Output the full listing exactly as written, with no pictures in it.

------------

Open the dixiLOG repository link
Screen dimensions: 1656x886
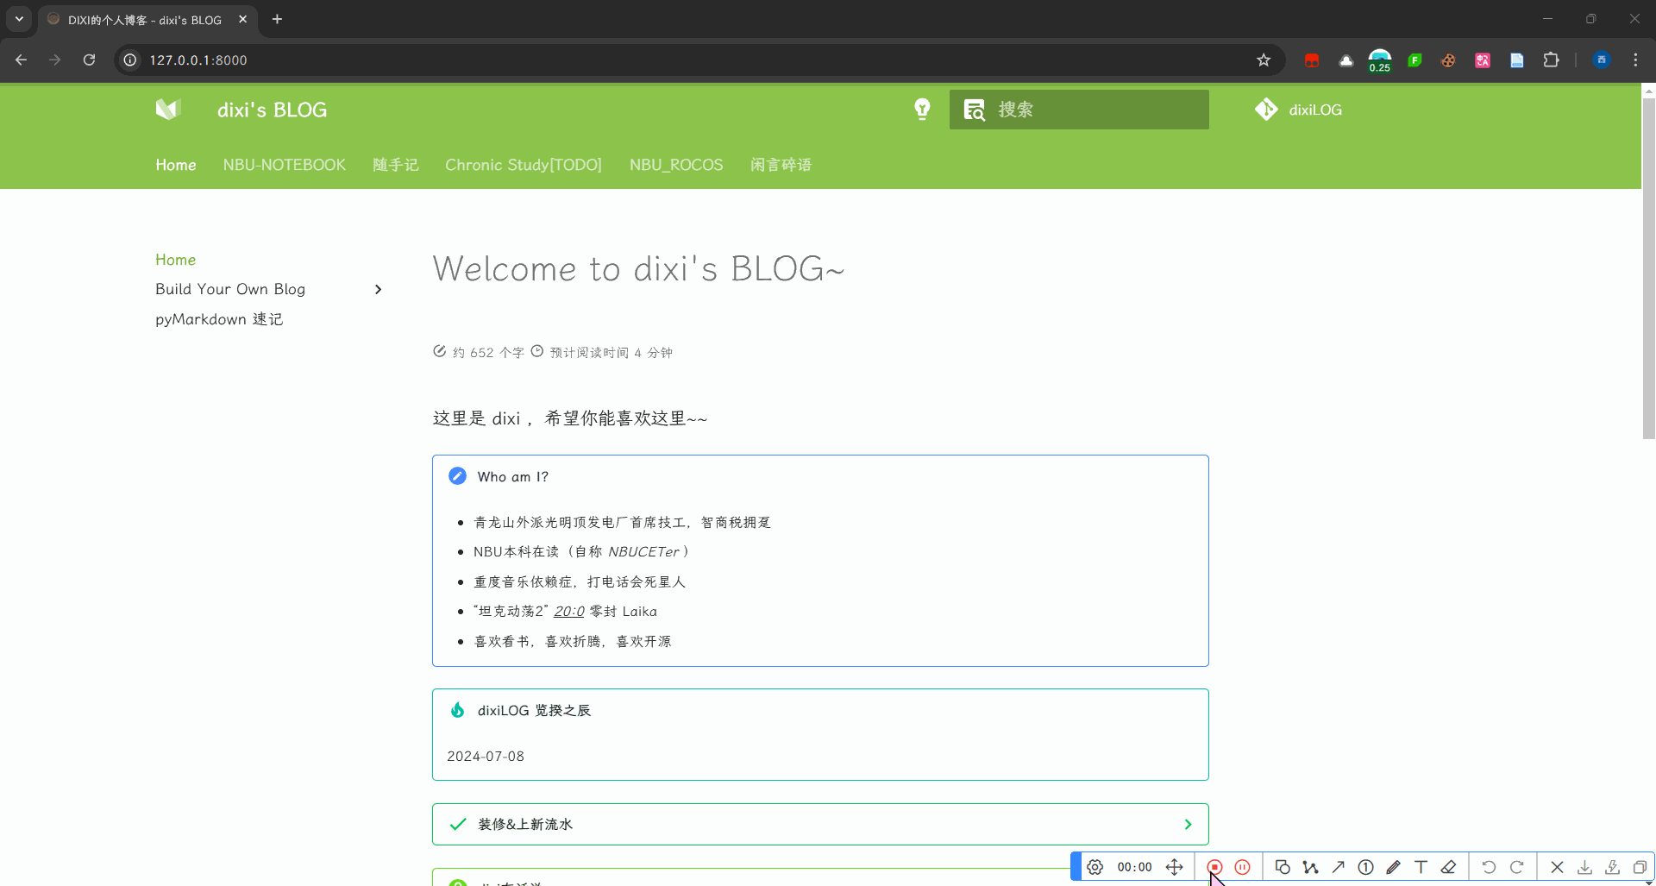(x=1298, y=110)
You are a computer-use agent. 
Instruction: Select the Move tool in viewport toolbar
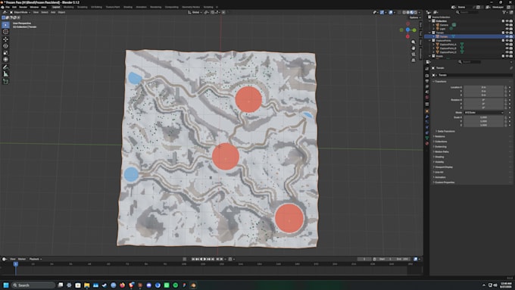point(5,39)
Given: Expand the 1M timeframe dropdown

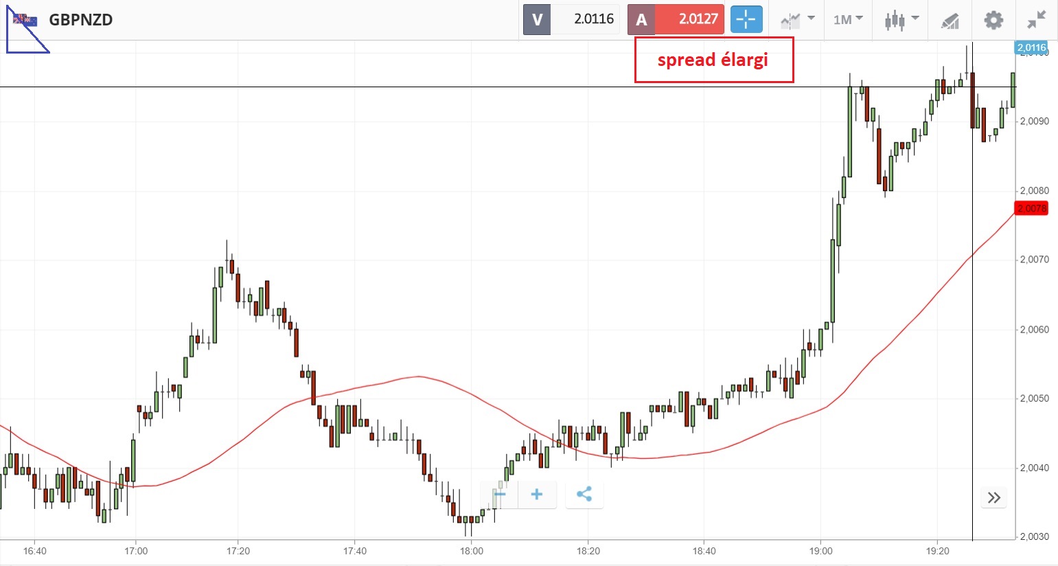Looking at the screenshot, I should [848, 20].
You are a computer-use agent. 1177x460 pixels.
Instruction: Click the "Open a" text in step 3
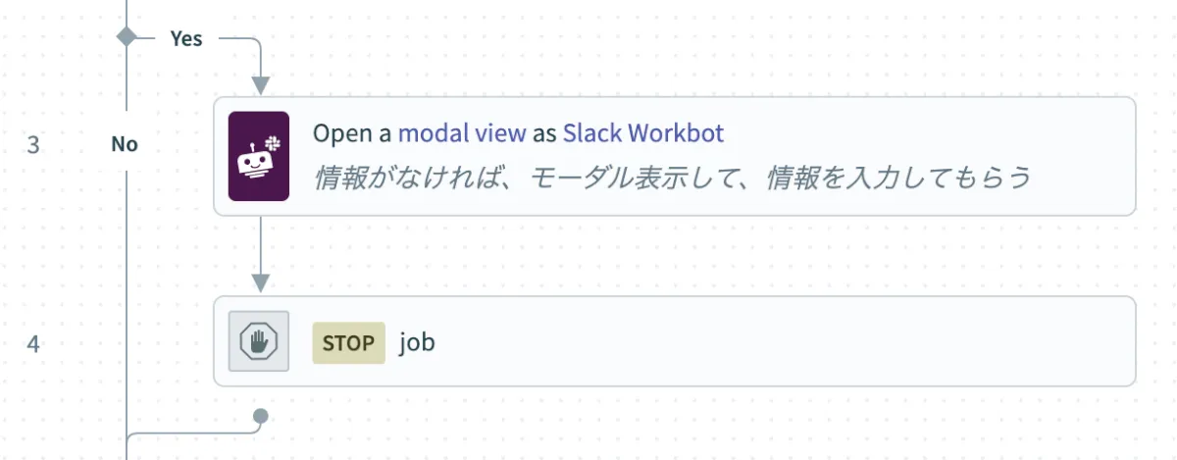[352, 133]
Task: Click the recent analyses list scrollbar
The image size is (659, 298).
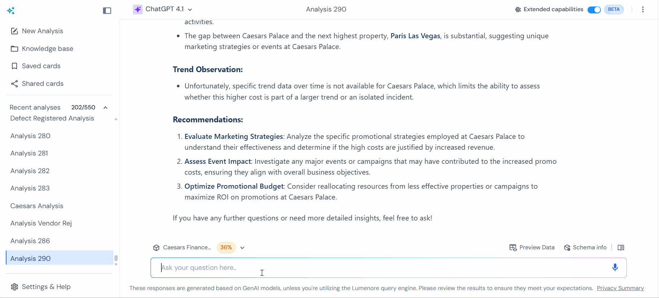Action: coord(116,258)
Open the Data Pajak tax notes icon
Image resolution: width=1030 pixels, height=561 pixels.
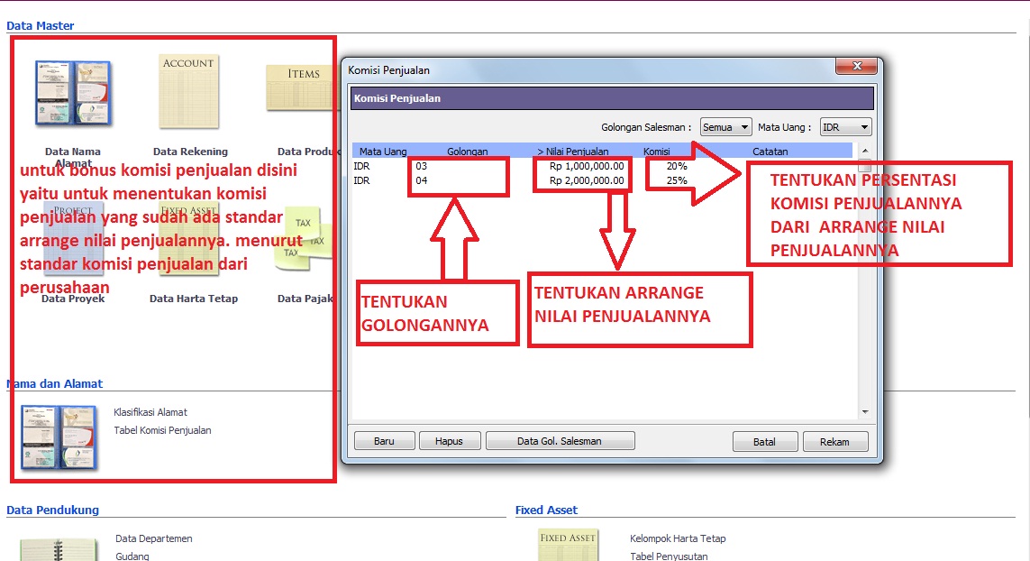point(308,236)
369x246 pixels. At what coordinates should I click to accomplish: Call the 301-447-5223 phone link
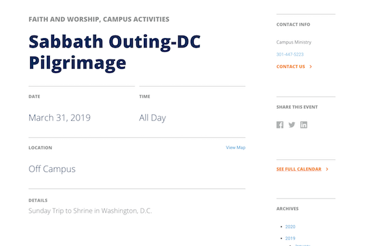tap(290, 55)
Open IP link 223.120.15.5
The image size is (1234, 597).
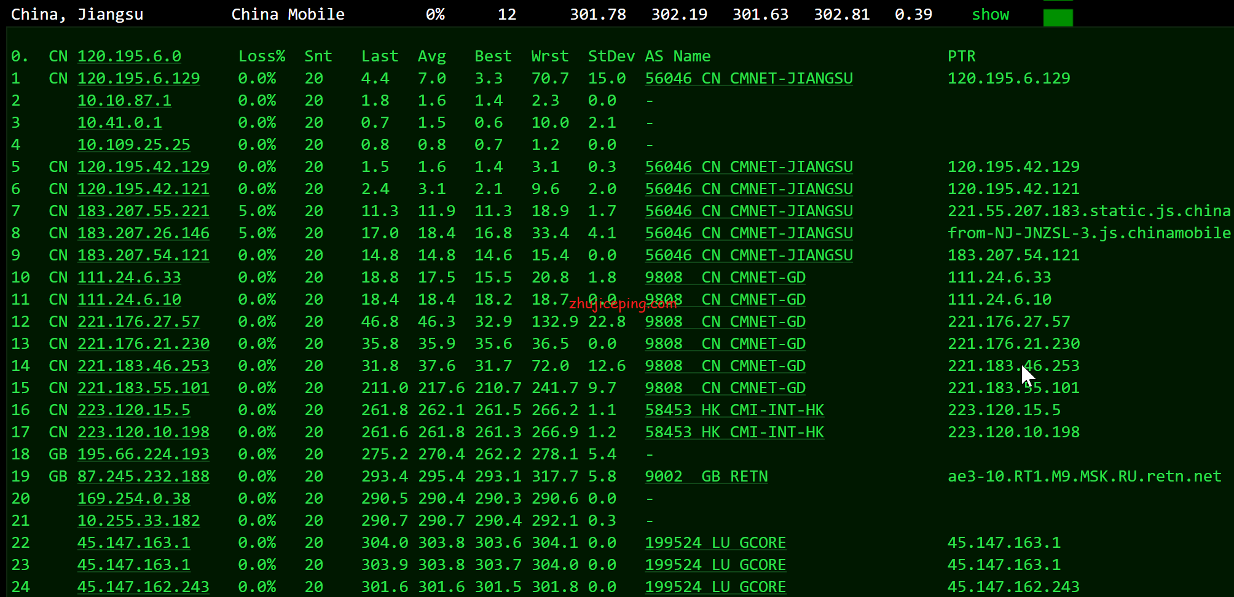click(x=133, y=410)
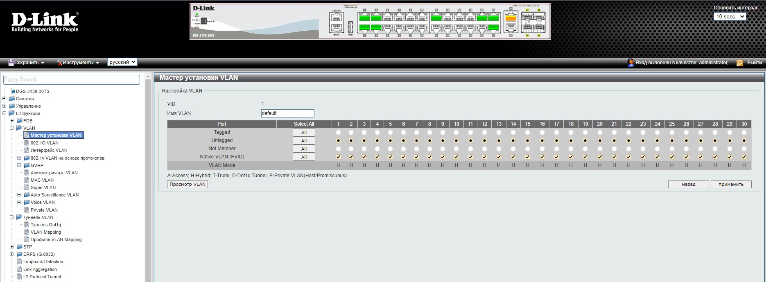Open the language selection dropdown
The height and width of the screenshot is (282, 766).
(122, 62)
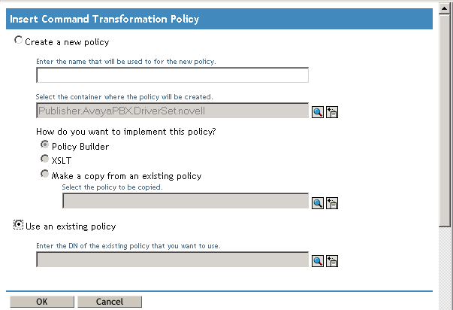Image resolution: width=453 pixels, height=310 pixels.
Task: Open the history icon beside existing policy DN field
Action: coord(331,260)
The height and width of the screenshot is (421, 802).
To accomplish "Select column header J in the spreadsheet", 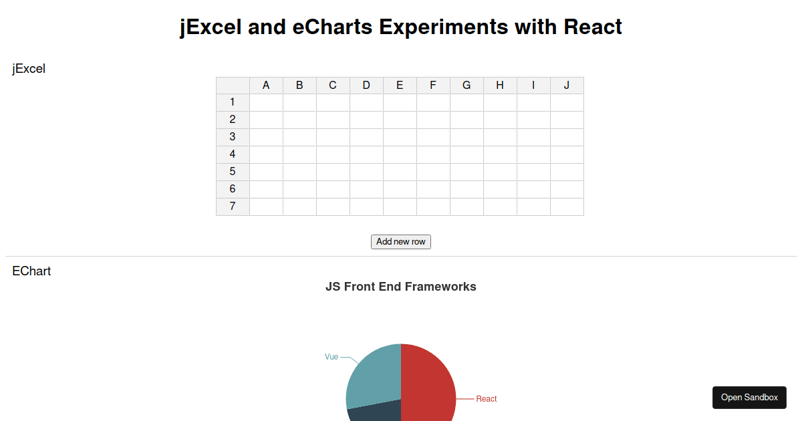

------------

| RESPONSE FOR THIS EXERCISE |
Open the dixiLOG repository link
Screen dimensions: 1656x886
(x=1298, y=110)
You are a computer-use agent. 
Instruction: Select the Move tool in viewport toolbar
point(5,39)
Given: Expand the 1M timeframe dropdown

Looking at the screenshot, I should [848, 20].
You are a computer-use agent. 1177x460 pixels.
Instruction: Click the "Open a" text in step 3
[352, 133]
Task: Click the recent analyses list scrollbar
The image size is (659, 298).
Action: coord(116,258)
Open the Data Pajak tax notes icon
Image resolution: width=1030 pixels, height=561 pixels.
point(308,236)
369x246 pixels. At what coordinates should I click to accomplish: Call the 301-447-5223 phone link
tap(290, 55)
Open IP link 223.120.15.5
The image size is (1234, 597).
click(x=133, y=410)
Open the language selection dropdown
The height and width of the screenshot is (282, 766).
(122, 62)
Image resolution: width=453 pixels, height=310 pixels.
Task: Open the history icon beside existing policy DN field
Action: coord(331,260)
The height and width of the screenshot is (421, 802).
To accomplish "Select column header J in the spreadsheet", 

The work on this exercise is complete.